Tentang persetujuan jual
beli pasal 1458 KUH Perdata menyebutkan jual beli itu dianggap telah terjadi
antara kedua belah pihak, seketika setelahnya orang-orang ini mencapai sepakat
tentang kebendaan tersebut dan harganya. Meskipun kebendaan tersebut belum
diserahkan, maupun harganya belum dibayar[4].
Jual-beli hak atas tanah, merupakan hal yang biasa dalam kehidupan sehari-hari,
didalm praktik lalu-lintas hukum. Akan tetapi jual-beli atas tanah yang
dilakukan oleh yang tidak berhak akan
mengakibatkan batal demi hukum.Sebidang tanah yang merupakan harta warisan
dari beberapa orang, maka yang berhak menjual tanah tersebut adalah para ahli
warisnya. Jadi
diperbolehkan seoarang saja yang
bertindak sebagai penjual atau semua
ahli warisnya itu bertindak sebagai penjual dan apabila salah seorang tidak
diikut sertakan dalam jual-beli tersebut, maka jual beli tersebut batal. Dalam
hal untuk menjual tanah seseorang itu berhak atas sesuatu tanah , akan tetapi
orang tersebut belum berwenang untuk menjual
haknya. Karena belum dipenuhi syarat-syarat tertulis yaitu masih dibawah untuk
menjual haknya, karena belum dipenuhi syarat-syarat tertentu, yaitu masih
dibawah umur atau belum dewasa untuk bertindak sendiri didalam hukum. Dalam pasal 19 Peraturan Pemerintah No.10
tahun 1961 yang mengatur hak-hak yang harus didaftar yang meliputi :
a. Hak Milik
b. Hak guna Usaha
c. Hak Guna bangunan
d. Hak pakai Atas Tanah Negara
e. Hak Pengelolaan dan Hak Gadai
Jual beli tanah yang ada objeknya adalah Hak Milik, Hak Guna Usaha, Hak
Guna Bangunan, dan Hak Pakai atas Tanah Negara yang harus dilakukan di PPAT,
dan dilakukan pula akta dibawah tangan dan dilakukan dihadapan PPAT seperti
yang sudah diatur dalam undang-undang no19 PP No.10/1961 dijelaskan bahwa setiap
perjanjian yang bermaksud memindahkan hak asas tanah, harus dibuktikan dengan
akta Pejabat Pembuat Akta Tanah. Jadi Jual-beli atas tanah dilakukan dihadapan
PPAT yang sebagai bukti bahwa telah terjadi jual-beli hak atas tanah.

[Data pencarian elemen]
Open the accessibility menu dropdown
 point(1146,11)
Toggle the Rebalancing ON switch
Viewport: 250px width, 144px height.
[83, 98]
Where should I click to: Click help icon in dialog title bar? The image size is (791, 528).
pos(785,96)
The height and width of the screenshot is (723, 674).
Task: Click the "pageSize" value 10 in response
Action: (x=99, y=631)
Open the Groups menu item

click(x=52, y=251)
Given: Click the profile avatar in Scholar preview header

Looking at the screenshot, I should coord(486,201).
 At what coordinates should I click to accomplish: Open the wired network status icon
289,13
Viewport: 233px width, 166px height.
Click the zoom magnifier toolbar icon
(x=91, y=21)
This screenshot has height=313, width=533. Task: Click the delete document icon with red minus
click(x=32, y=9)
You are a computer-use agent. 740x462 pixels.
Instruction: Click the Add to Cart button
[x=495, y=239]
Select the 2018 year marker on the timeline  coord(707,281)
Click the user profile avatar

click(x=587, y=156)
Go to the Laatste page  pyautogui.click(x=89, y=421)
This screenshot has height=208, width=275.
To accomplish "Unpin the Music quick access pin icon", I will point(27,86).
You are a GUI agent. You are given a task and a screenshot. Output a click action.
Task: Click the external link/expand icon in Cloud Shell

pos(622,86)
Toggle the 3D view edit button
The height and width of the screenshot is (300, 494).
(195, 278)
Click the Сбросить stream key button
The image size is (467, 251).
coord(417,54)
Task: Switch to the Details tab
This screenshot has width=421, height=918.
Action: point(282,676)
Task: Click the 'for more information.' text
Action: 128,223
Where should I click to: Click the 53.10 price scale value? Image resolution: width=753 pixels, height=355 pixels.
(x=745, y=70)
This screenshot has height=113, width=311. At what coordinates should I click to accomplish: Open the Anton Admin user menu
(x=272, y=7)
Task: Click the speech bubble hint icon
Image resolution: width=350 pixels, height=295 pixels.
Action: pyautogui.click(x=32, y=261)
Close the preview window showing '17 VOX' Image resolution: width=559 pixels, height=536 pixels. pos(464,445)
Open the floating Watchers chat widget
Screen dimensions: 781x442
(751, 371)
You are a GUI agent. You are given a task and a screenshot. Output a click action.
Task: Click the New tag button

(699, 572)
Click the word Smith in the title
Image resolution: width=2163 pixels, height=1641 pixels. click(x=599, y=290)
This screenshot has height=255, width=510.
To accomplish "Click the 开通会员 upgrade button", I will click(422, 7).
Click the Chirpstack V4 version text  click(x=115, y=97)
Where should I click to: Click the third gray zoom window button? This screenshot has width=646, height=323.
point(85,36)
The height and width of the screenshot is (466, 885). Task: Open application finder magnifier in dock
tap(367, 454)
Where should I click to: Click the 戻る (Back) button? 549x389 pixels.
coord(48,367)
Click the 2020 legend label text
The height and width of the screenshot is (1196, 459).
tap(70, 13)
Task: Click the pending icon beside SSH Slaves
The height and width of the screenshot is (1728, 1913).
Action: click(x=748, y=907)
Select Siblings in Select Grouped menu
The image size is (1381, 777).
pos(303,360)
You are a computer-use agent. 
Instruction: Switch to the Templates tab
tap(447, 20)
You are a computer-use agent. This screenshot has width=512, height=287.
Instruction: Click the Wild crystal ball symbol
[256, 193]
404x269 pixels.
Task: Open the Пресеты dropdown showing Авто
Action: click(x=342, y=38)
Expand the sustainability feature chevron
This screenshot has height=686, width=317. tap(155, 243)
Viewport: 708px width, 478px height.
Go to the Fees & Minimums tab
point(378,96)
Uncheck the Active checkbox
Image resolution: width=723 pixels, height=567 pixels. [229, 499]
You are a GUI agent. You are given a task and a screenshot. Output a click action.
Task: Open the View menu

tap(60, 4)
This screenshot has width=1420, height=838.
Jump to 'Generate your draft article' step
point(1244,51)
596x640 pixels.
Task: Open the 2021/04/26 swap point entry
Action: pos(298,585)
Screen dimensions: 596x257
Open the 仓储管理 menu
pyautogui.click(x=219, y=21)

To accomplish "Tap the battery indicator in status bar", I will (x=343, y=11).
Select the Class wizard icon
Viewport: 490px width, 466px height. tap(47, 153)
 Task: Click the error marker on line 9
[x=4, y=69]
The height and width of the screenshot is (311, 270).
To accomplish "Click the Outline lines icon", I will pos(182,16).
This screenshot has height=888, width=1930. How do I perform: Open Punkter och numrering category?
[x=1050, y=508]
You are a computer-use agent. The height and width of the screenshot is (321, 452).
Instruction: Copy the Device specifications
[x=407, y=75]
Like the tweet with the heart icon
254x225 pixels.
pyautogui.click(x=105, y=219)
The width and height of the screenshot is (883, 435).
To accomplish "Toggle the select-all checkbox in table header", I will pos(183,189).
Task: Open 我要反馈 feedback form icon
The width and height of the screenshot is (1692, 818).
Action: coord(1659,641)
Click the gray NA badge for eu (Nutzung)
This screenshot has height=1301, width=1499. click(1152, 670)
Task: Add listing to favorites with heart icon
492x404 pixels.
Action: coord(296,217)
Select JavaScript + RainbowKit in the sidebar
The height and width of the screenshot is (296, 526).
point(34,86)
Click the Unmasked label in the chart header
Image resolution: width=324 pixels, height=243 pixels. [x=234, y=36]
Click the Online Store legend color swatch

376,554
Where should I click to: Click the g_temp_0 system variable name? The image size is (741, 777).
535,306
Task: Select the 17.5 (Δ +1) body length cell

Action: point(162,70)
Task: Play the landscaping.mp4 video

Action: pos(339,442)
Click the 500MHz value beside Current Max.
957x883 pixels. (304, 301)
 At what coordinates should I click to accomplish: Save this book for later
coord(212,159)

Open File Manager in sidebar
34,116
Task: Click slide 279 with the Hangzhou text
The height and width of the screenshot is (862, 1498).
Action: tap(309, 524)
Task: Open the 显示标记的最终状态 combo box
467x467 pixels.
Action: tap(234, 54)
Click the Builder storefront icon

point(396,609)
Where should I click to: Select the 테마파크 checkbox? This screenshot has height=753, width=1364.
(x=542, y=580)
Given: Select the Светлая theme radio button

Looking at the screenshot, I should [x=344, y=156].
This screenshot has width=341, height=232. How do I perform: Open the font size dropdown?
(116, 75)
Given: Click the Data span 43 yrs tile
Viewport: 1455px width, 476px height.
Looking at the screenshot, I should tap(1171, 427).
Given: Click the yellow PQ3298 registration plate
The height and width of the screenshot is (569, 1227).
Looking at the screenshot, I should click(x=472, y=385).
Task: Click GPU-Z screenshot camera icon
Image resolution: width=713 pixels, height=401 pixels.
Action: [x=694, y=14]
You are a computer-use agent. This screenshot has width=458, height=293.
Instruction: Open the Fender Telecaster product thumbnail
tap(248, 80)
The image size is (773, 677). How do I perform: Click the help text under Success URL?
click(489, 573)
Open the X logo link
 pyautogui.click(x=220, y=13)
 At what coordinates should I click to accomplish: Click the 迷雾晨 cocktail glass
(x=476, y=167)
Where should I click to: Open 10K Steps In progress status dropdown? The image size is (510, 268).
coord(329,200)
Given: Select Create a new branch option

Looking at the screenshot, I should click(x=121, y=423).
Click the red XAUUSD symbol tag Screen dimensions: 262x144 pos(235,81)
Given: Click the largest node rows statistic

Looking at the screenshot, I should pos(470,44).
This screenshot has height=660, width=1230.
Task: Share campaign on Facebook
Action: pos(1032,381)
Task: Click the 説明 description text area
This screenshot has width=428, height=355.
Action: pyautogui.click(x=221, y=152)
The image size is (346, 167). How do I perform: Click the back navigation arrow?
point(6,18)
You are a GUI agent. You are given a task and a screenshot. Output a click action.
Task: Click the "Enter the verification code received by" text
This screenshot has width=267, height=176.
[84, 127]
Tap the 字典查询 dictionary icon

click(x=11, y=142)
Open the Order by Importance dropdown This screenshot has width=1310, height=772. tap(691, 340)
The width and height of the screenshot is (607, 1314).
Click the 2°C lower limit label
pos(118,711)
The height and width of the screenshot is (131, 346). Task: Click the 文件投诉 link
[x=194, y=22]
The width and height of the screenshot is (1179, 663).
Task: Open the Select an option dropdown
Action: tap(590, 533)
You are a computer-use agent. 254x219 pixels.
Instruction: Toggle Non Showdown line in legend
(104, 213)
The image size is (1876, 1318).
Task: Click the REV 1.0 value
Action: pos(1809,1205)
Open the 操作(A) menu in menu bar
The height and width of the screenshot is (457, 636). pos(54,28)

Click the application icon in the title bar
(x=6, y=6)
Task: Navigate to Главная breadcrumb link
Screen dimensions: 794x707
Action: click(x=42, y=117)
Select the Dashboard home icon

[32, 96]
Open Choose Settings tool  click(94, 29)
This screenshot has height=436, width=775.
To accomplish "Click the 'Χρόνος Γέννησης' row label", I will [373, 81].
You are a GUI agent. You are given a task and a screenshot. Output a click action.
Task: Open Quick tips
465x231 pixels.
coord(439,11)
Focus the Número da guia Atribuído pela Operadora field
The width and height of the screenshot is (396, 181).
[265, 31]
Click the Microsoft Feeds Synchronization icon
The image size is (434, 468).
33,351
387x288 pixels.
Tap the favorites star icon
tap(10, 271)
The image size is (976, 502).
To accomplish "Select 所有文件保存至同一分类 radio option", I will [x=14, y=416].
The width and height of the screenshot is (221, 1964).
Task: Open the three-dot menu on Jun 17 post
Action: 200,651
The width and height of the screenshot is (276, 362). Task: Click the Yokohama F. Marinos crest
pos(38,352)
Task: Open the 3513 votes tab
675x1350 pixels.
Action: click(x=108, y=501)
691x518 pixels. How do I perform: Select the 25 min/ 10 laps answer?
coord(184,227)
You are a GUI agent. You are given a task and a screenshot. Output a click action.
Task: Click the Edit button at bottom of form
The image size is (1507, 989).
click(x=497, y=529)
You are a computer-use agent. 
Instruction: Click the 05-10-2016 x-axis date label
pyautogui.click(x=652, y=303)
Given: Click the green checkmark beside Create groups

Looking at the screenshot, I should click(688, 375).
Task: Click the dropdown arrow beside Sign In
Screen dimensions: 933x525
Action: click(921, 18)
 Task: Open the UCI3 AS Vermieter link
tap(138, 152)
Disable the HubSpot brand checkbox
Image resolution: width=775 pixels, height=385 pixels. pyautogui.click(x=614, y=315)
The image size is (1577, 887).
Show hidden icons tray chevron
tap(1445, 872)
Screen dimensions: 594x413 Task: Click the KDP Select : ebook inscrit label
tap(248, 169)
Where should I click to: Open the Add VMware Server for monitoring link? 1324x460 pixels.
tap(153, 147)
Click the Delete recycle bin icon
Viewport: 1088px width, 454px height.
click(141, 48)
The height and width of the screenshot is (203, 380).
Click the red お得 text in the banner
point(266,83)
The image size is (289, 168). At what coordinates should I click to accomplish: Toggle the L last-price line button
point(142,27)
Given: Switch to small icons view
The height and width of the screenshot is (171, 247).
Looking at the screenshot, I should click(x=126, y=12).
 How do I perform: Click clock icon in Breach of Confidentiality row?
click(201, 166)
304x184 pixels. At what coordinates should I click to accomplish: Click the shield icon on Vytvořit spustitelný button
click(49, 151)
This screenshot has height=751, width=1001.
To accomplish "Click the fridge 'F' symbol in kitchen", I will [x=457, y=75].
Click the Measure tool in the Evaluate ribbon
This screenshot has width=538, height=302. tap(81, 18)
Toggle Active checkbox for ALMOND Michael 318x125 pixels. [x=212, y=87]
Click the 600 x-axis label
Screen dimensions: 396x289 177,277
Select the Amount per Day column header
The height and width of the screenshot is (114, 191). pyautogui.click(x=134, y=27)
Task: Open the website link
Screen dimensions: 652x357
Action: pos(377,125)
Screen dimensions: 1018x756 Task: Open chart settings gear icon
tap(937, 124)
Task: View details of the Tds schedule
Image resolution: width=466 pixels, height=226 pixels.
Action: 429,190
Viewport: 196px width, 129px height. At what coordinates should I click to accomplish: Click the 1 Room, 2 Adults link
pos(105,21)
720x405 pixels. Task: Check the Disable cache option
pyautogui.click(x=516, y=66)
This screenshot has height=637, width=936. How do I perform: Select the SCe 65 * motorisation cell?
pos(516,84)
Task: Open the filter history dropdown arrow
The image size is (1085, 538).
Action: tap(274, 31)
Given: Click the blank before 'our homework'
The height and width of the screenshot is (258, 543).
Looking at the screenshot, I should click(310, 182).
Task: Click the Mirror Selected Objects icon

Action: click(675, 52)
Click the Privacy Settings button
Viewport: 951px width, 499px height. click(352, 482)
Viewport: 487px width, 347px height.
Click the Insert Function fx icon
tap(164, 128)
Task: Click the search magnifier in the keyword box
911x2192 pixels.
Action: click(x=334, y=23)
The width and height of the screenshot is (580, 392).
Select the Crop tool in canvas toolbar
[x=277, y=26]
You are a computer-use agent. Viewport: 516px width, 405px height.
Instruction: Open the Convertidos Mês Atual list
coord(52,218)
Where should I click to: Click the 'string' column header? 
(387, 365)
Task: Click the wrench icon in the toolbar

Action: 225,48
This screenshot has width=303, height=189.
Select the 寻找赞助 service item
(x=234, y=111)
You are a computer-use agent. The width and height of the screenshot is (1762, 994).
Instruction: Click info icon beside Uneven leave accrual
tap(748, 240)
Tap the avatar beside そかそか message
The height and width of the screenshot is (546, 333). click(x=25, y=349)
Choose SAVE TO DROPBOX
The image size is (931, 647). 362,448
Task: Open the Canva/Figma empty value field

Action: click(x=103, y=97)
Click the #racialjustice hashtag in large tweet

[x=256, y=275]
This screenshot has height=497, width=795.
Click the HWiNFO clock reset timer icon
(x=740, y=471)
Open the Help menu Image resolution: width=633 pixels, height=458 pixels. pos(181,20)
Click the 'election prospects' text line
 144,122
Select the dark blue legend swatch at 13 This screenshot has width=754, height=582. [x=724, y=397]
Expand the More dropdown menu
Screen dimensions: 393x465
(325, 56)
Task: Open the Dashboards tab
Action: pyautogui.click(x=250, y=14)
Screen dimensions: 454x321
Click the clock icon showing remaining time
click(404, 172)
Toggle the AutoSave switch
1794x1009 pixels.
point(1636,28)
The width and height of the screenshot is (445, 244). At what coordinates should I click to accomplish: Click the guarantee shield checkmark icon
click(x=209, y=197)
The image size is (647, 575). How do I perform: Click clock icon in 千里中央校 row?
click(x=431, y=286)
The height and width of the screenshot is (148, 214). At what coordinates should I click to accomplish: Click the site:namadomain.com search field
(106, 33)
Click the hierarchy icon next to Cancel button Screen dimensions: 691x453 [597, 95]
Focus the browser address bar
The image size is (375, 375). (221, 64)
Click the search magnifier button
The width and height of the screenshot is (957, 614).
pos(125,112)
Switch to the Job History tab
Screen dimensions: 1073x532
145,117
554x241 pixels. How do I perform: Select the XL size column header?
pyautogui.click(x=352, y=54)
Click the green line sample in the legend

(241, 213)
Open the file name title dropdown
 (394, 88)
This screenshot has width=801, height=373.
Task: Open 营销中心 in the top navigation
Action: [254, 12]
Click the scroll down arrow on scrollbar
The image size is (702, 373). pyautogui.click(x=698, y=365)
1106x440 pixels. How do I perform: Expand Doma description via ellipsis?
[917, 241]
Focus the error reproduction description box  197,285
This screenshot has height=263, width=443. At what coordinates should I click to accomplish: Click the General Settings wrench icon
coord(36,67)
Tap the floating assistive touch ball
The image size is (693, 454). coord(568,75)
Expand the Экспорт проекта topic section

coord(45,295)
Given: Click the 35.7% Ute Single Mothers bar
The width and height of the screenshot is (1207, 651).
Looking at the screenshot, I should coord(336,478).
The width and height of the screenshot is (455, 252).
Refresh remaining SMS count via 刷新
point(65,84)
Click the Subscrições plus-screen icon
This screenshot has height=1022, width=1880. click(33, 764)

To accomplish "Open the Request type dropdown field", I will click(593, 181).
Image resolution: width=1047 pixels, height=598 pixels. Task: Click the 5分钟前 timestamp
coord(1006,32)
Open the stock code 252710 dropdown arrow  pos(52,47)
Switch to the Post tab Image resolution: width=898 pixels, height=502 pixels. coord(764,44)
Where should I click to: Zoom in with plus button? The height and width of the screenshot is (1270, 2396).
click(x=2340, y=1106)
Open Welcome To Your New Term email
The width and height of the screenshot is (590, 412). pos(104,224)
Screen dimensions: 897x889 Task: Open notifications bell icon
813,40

**Uraian Tugas**
Tentukan apakah setiap pernyataan berikut sesuai dengan teks tentang jual beli tanah di atas. Jawab ya atau tidak untuk masing-masing, lalu sertakan kutipan persis dari teks yang menjadi dasarnya.
1. Menurut pasal 1458 KUH Perdata, jual beli dianggap terjadi segera setelah kedua pihak sepakat tentang kebendaan dan harganya.
2. Jual beli tanah yang dilakukan oleh pihak yang tidak berhak tetap sah menurut hukum.
3. Hak Gadai termasuk hak yang harus didaftar menurut pasal 19 Peraturan Pemerintah No.10 tahun 1961.

**Pembahasan Jawaban**
1. Ya: "jual beli itu dianggap telah terjadi antara kedua belah pihak, seketika setelahnya orang-orang ini mencapai sepakat tentang kebendaan tersebut dan harganya."
2. Tidak: "jual-beli atas tanah yang dilakukan oleh yang tidak berhak akan mengakibatkan batal demi hukum."
3. Ya: "e. Hak Pengelolaan dan Hak Gadai"